[Available data]

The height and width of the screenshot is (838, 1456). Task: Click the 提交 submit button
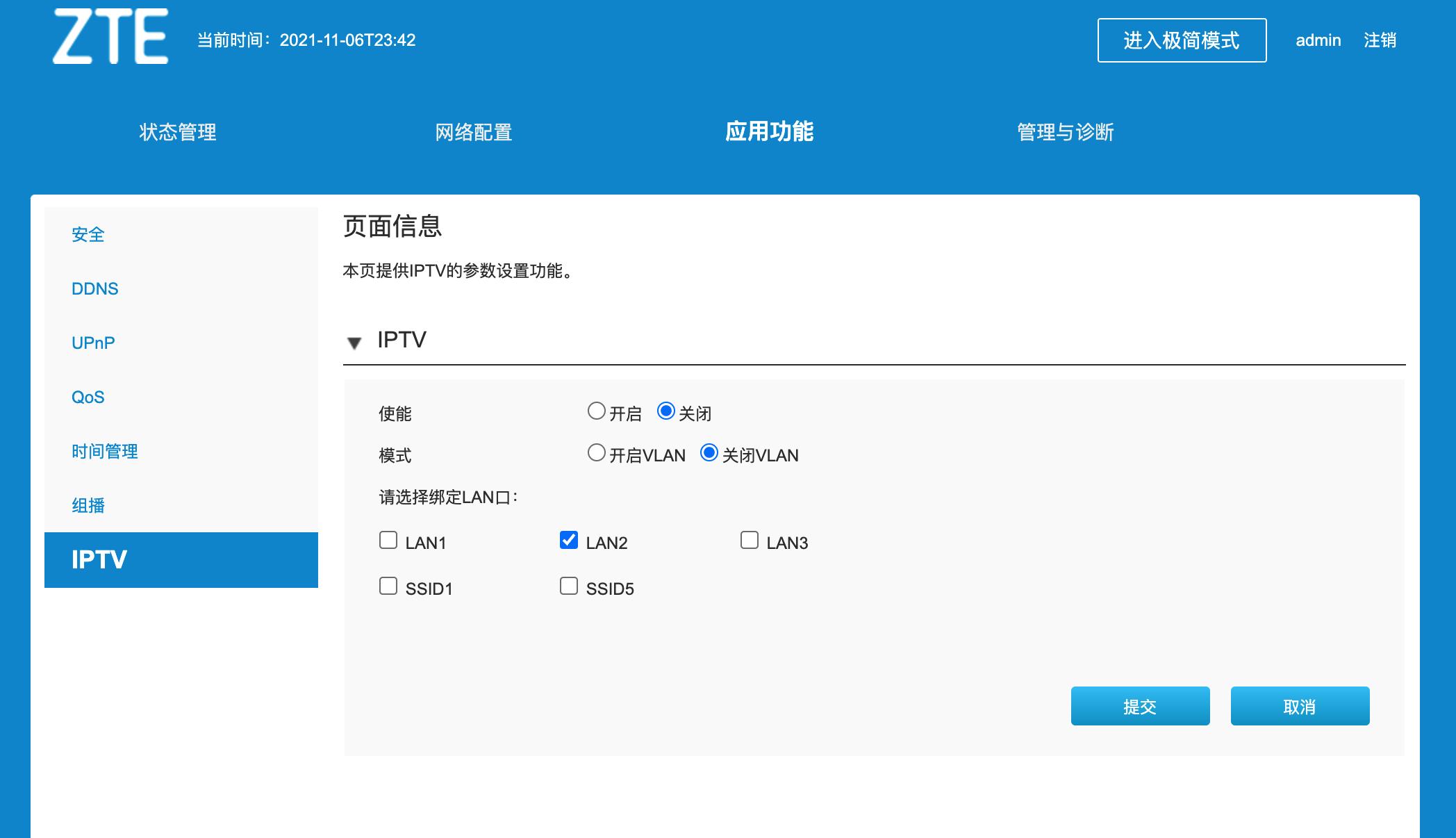coord(1140,706)
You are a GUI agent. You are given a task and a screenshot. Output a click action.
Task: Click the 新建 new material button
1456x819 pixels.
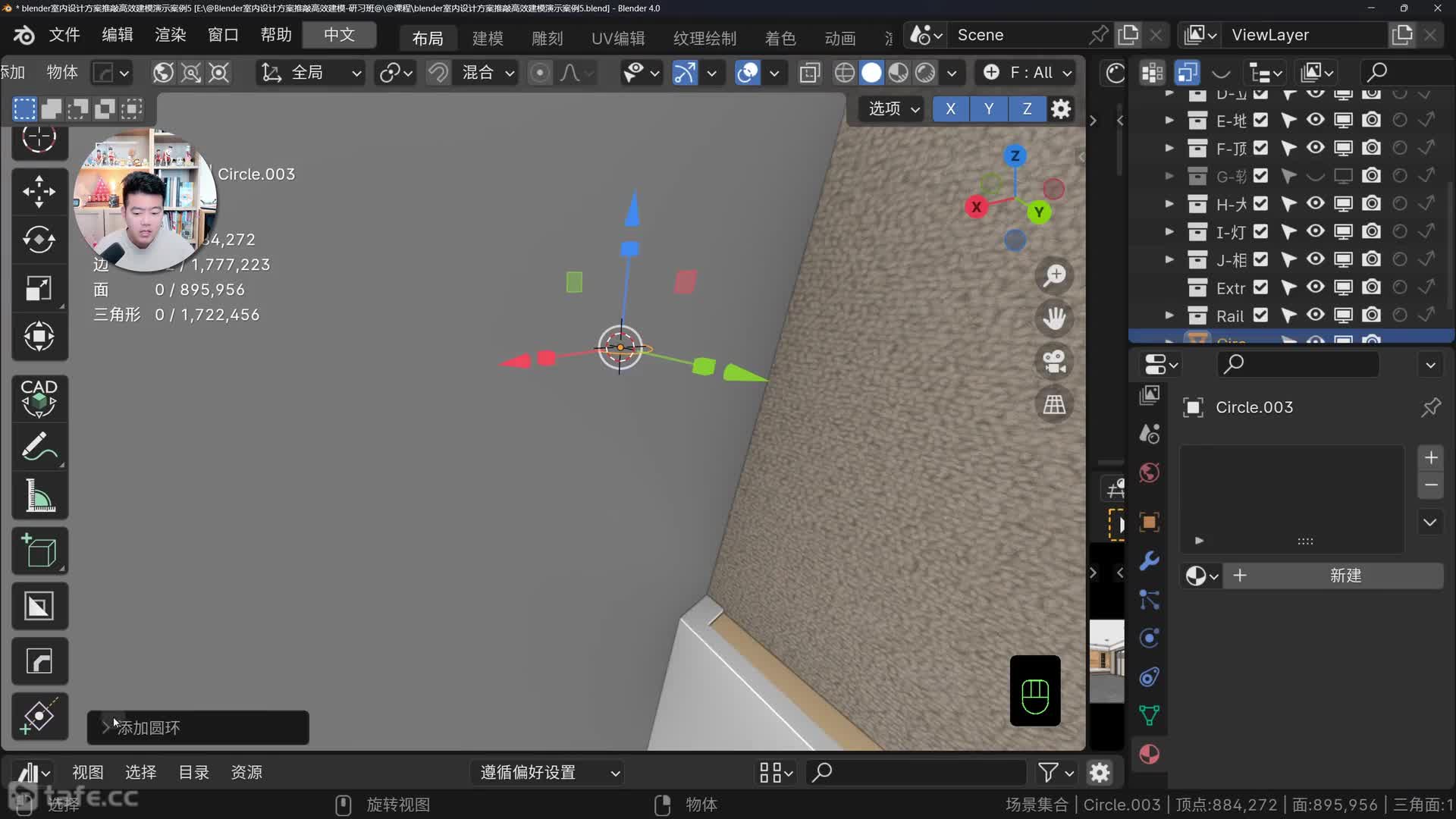1345,576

[/Available data]

» Exercise brief
Hand back every line of the material, exactly, without the pictures.

» Solved problem
The height and width of the screenshot is (838, 1456). Task: Click the 提交 submit button
coord(1140,706)
You are a GUI agent. You are given a task and a screenshot. Output a click action.
Task: Click the 新建 new material button
1456x819 pixels.
1345,576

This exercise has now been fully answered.